3.0 Violent populists
a) Club Members: Zimbabwean President Robert Mugabe; Iranian President Mahmoud Ahmadinejad; Sudanese President Omar al-Bashir; Venezuelan President Hugo Chavez
b) Ex-members: Adolf Hitler; Moammar Gadhafi; Idi Amin; Mao Zedong
c) Key characteristics: These men are rabble-rousers in the nastiest sense. They tend to have a hard core of wildly devoted followers who will do whatever – intimidate, maim, kill – their leader asks of them. They sometimes come to power through the ballot box, which can make them even more dangerous. More often than not.
d) Reason for hope: These characters are so reprehensible that the rest of the world tends to turn against them. Cold comfort for those fighting to change the system from within, but it’s nice to know the international community is with you.
e) Reason for despair: Dictators of this class aren’t the sort to be dislodged by economic sanctions or condemnations at the United Nations. Again, their downfall tends to be bloody.
4.0 Callous capitalists
a) Club Members: Communist Party of China (Deng Xiaoping era to present); Communist Party of Vietnam; the House of Saud
b) Ex-members: South Africa’s apartheid regime; Myanmar’s military junta
c) Key characteristics: These regimes are run by groups of businessmen and are capable of withstanding the death or downfall of a senior leader. They pursue wealth, rather than ideology, but defend their power just as ruthlessly as other types of autocrats. Just ask China’s jailed Nobel Peace Prize winner Liu Xiaobo – or the women of Saudi Arabia, who are deprived of nearly all rights so that King Abdullah can keep the loyalty of religiously conservative tribes.

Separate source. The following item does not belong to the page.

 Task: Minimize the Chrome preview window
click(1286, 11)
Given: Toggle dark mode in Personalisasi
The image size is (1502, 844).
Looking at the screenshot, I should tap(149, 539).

d) Reason for hope: Callous capitalists understand that they need to free their people, at least economically, if they want to maximize their own profit. As a result, prolonged economic sanctions can force these same businessmen to reconsider the whole political model, as in South Africa in the 1990s and Myanmar (better known as Burma) now.
e) Reason for despair: The market doesn’t care about human rights or personal freedoms. No one is going to slap economic sanctions on Saudi Arabia as long as the West needs the House of Saud’s oil. And China has become such an important part of the global economy that the Communist Party is arguably now “too big to fail.”